■ Job
Could you print every one of the following records back line for line, with nothing changed, added, or left out?

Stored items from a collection
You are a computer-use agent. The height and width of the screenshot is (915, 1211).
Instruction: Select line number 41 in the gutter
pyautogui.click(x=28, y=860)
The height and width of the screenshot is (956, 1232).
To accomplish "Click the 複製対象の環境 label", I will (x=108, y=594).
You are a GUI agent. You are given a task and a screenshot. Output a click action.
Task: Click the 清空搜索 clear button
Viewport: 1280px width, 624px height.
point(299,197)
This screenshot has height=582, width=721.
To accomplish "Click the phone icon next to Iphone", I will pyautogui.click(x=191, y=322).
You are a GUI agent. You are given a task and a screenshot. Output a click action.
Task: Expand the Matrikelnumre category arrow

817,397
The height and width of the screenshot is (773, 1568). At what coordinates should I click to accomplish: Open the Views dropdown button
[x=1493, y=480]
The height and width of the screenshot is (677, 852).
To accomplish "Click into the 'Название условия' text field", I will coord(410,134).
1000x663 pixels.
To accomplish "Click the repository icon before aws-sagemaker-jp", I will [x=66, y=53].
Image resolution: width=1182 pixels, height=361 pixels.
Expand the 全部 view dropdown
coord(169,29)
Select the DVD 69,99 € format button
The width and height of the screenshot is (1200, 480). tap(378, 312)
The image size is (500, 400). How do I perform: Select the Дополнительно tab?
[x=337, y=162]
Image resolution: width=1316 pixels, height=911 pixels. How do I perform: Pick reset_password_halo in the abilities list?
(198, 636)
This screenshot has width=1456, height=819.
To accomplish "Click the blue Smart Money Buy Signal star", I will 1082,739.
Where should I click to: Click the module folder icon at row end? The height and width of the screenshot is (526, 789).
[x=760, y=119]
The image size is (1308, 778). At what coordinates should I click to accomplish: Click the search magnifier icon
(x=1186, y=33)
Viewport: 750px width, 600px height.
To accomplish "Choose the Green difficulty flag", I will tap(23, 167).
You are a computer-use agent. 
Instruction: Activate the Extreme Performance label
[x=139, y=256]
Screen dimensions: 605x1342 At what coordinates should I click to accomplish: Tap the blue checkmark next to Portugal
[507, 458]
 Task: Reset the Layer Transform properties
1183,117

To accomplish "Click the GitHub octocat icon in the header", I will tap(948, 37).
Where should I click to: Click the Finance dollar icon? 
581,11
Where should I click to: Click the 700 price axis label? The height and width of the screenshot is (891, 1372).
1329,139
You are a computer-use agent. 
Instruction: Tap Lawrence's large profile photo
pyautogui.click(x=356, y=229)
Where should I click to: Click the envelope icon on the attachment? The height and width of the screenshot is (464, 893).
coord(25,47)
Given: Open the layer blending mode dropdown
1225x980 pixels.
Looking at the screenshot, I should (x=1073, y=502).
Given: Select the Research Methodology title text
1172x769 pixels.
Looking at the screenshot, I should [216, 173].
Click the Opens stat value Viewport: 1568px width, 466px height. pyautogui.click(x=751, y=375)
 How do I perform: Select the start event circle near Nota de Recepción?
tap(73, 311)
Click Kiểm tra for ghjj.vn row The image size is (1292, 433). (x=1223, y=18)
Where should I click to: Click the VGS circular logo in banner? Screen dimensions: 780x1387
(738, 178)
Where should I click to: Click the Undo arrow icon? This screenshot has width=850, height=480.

■ In response
You are a computer-use agent. The height and width of the screenshot is (915, 1211).
Instruction: Select line number 41 in the gutter
pyautogui.click(x=28, y=860)
The height and width of the screenshot is (956, 1232).
To accomplish "Click the 複製対象の環境 label", I will (x=108, y=594).
You are a GUI agent. You are given a task and a screenshot. Output a click action.
Task: Click the 清空搜索 clear button
Viewport: 1280px width, 624px height.
point(299,197)
This screenshot has height=582, width=721.
To accomplish "Click the phone icon next to Iphone", I will pyautogui.click(x=191, y=322).
You are a GUI agent. You are given a task and a screenshot. Output a click action.
Task: Expand the Matrikelnumre category arrow

817,397
The height and width of the screenshot is (773, 1568). At what coordinates should I click to accomplish: Open the Views dropdown button
[x=1493, y=480]
The height and width of the screenshot is (677, 852).
To accomplish "Click into the 'Название условия' text field", I will coord(410,134).
1000x663 pixels.
To accomplish "Click the repository icon before aws-sagemaker-jp", I will [x=66, y=53].
Image resolution: width=1182 pixels, height=361 pixels.
Expand the 全部 view dropdown
coord(169,29)
Select the DVD 69,99 € format button
The width and height of the screenshot is (1200, 480). tap(378, 312)
The image size is (500, 400). How do I perform: Select the Дополнительно tab?
[x=337, y=162]
Image resolution: width=1316 pixels, height=911 pixels. How do I perform: Pick reset_password_halo in the abilities list?
(198, 636)
This screenshot has width=1456, height=819.
To accomplish "Click the blue Smart Money Buy Signal star", I will 1082,739.
Where should I click to: Click the module folder icon at row end? The height and width of the screenshot is (526, 789).
[x=760, y=119]
The image size is (1308, 778). At what coordinates should I click to accomplish: Click the search magnifier icon
(x=1186, y=33)
Viewport: 750px width, 600px height.
To accomplish "Choose the Green difficulty flag", I will tap(23, 167).
You are a computer-use agent. 
Instruction: Activate the Extreme Performance label
[x=139, y=256]
Screen dimensions: 605x1342 At what coordinates should I click to accomplish: Tap the blue checkmark next to Portugal
[507, 458]
 Task: Reset the Layer Transform properties
1183,117

To accomplish "Click the GitHub octocat icon in the header", I will tap(948, 37).
Where should I click to: Click the Finance dollar icon? 
581,11
Where should I click to: Click the 700 price axis label? The height and width of the screenshot is (891, 1372).
1329,139
You are a computer-use agent. 
Instruction: Tap Lawrence's large profile photo
pyautogui.click(x=356, y=229)
Where should I click to: Click the envelope icon on the attachment? The height and width of the screenshot is (464, 893).
coord(25,47)
Given: Open the layer blending mode dropdown
1225x980 pixels.
Looking at the screenshot, I should (x=1073, y=502).
Given: Select the Research Methodology title text
1172x769 pixels.
Looking at the screenshot, I should [216, 173].
Click the Opens stat value Viewport: 1568px width, 466px height. pyautogui.click(x=751, y=375)
 How do I perform: Select the start event circle near Nota de Recepción?
tap(73, 311)
Click Kiểm tra for ghjj.vn row The image size is (1292, 433). (x=1223, y=18)
Where should I click to: Click the VGS circular logo in banner? Screen dimensions: 780x1387
(738, 178)
Where should I click to: Click the Undo arrow icon? This screenshot has width=850, height=480.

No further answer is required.